● The task: Do these statements agree with the passage on web3 games below? Answer yes or no for each, quoting the words from the passage that decide it. 1. Most gamers hate web3 because they dislike recognition and reward. 2. The passage calls "GMV before GDP" the original sin of web3 games. 3. Hilmar at CCP said that words like joy and fun describe the range of simulated experiences well.

● Reading passage:
BEGIN
This, I would submit to you, could easily become a $10b+ FDV token….
1. GDP before GMV (for avoiding speculative destruction)
Why do most gamers hate web3? It’s not because they dislike recognition and reward; rather, it’s because all they see is speculative excess before there is even a game to evaluate! Put differently, the original sin of web3 games was “GMV before GDP”: relying on pre-product hype to stir up interest in tokens and NFTs (GMV) before player-driven production loops (GDP) have matured. It’s no wonder that these opportunities attract transient traders, rather than the intrinsically motivated gamers needed for lasting production in the virtual world.
Joy premium is therefore a double-edged sword: instantiated too early, the extrinsic nature of market forces will overwhelm the intrinsic motivators driving players to care about the world to begin with. Most web3 games to date have fallen on the wrong side of the sword, elevating fundraising needs and speculative fuel above the long-term interests of the player base. What is needed is a nuanced perspective on how to properly introduce open economy primitives in a way that is coherent when measured against the core game design.
Intrinsic motivators are deep and varied. Hilmar at CCP recently reminded me that words like joy and fun are woefully inadequate to describe the range of simulated experiences. It would be as if the only word for describing all the food and drink in the world were “tasty”. Perhaps less than the adjective, it’s the verbs these adjectives incite (learn, accelerate, frustrate, inspire, etc.) that matter, and how immersed we get in the process.
END
● Data to examine:
BEGIN
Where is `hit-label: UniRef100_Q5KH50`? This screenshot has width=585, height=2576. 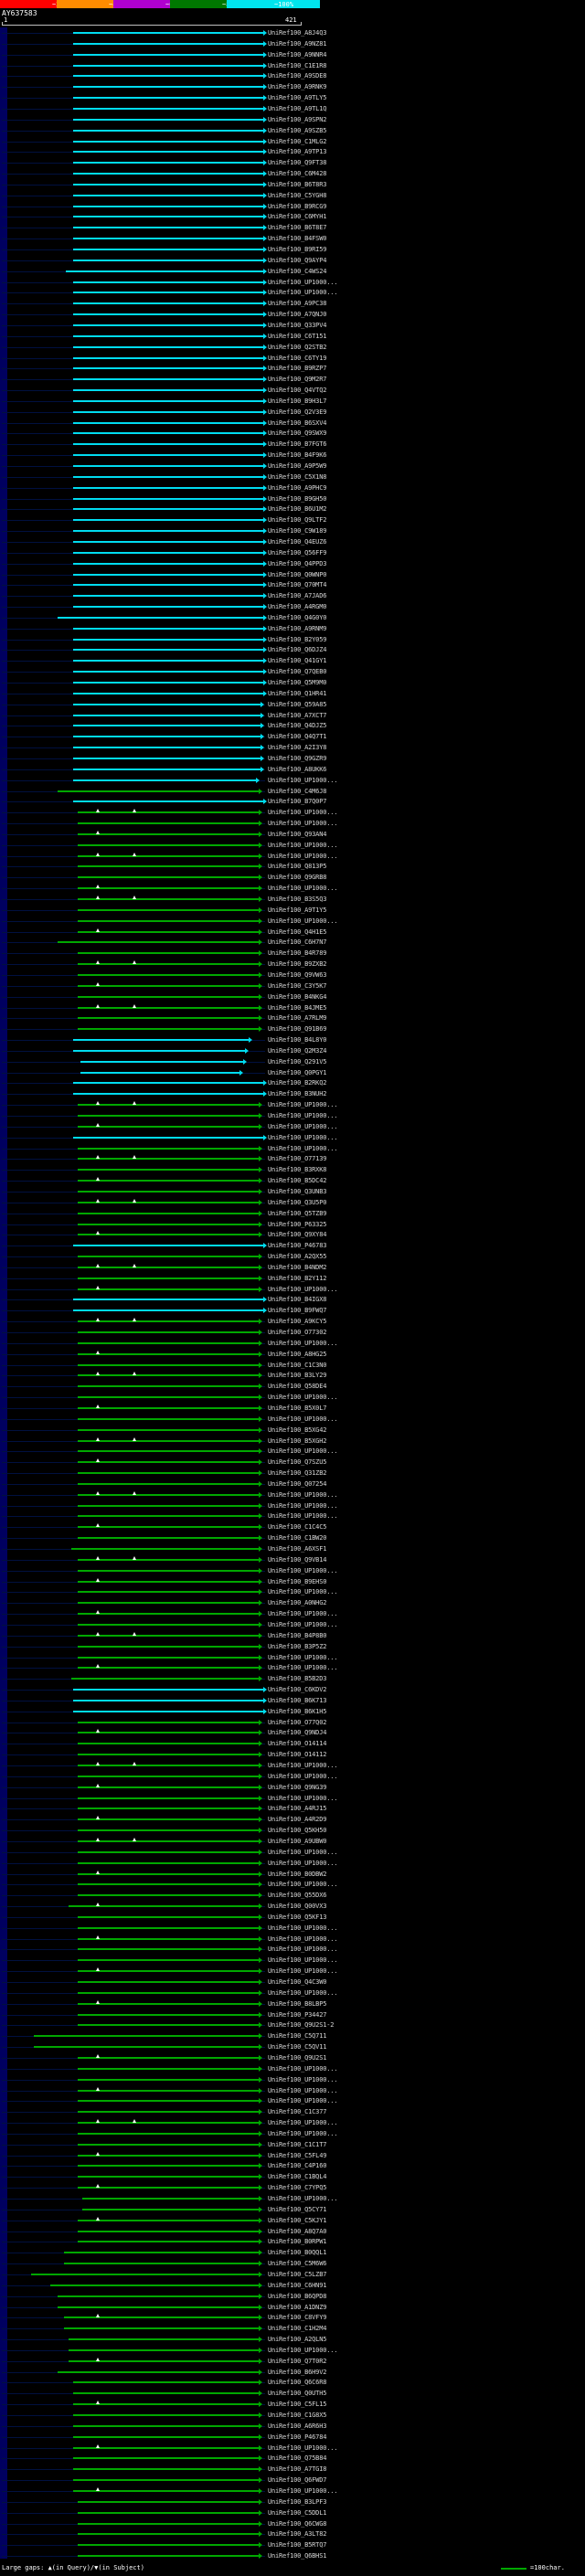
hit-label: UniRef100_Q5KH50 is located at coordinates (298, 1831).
END
BEGIN
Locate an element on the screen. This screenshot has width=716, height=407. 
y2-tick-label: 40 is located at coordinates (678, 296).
END
● Exercise solution:
1. No: "It’s not because they dislike recognition and reward"
2. Yes: "the original sin of web3 games was “GMV before GDP”"
3. No: "words like joy and fun are woefully inadequate to describe the range of simulated experiences"